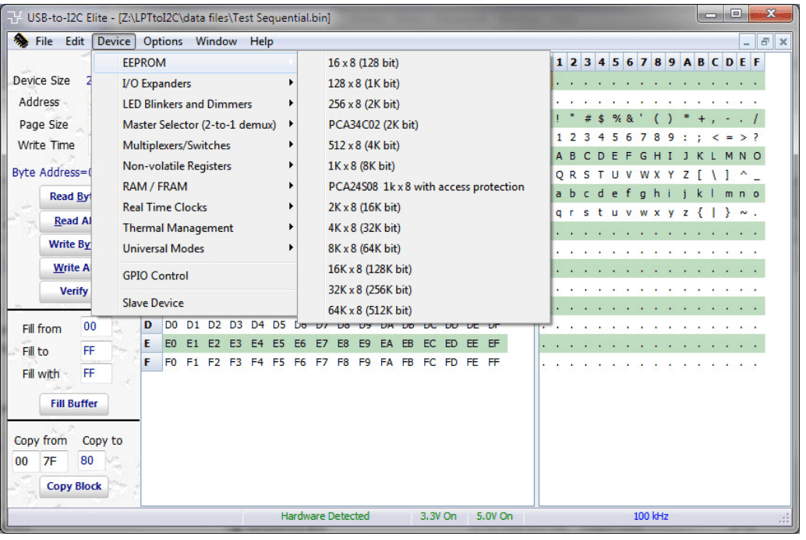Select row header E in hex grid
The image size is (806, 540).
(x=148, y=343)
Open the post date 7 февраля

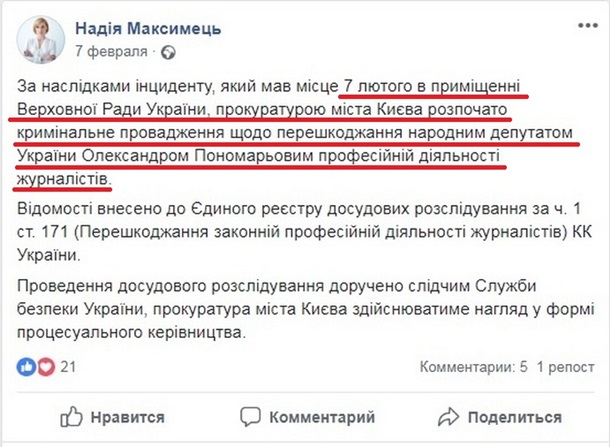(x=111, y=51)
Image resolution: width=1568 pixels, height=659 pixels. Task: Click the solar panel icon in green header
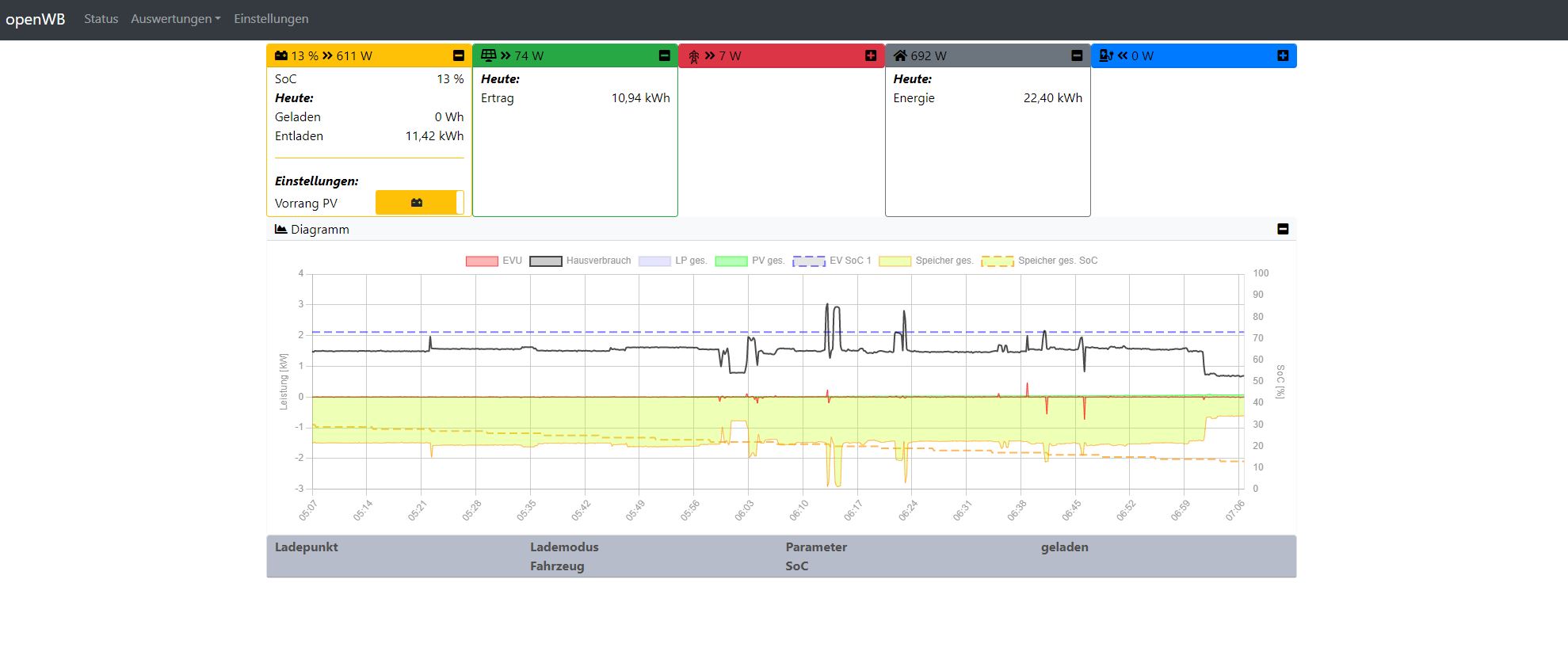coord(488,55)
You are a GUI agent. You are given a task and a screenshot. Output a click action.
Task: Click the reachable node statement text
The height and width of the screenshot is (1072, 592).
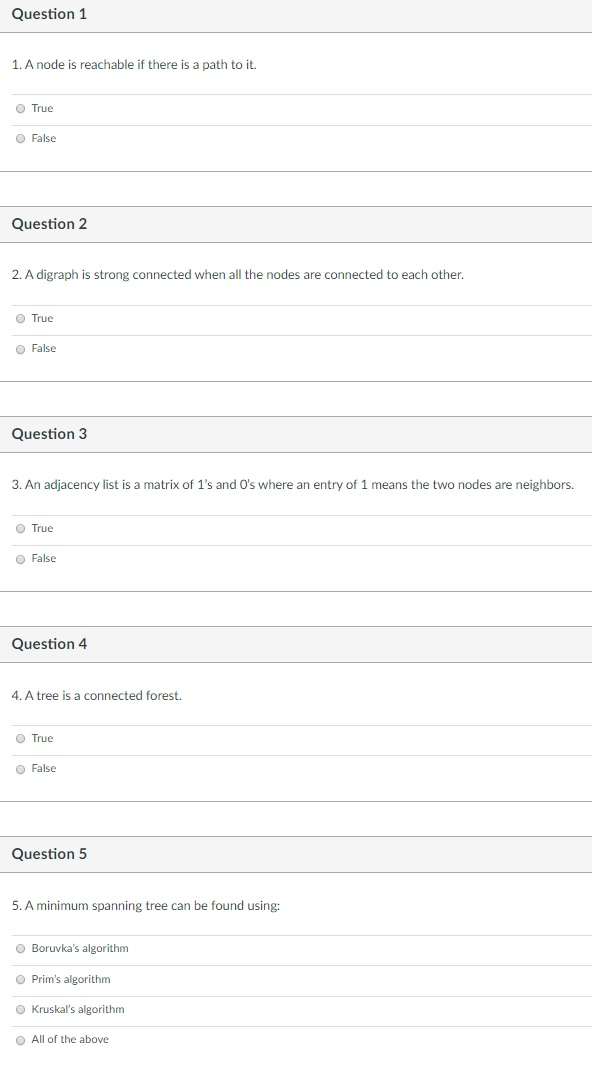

• CHALLENGE:
Please gather each line of the material above that contains the word "screenshot", and copy those lines out.

• ANSWER TO THIS TASK:
You are a GUI agent. You are given a task and a screenshot. Output a click action.
The height and width of the screenshot is (1072, 592).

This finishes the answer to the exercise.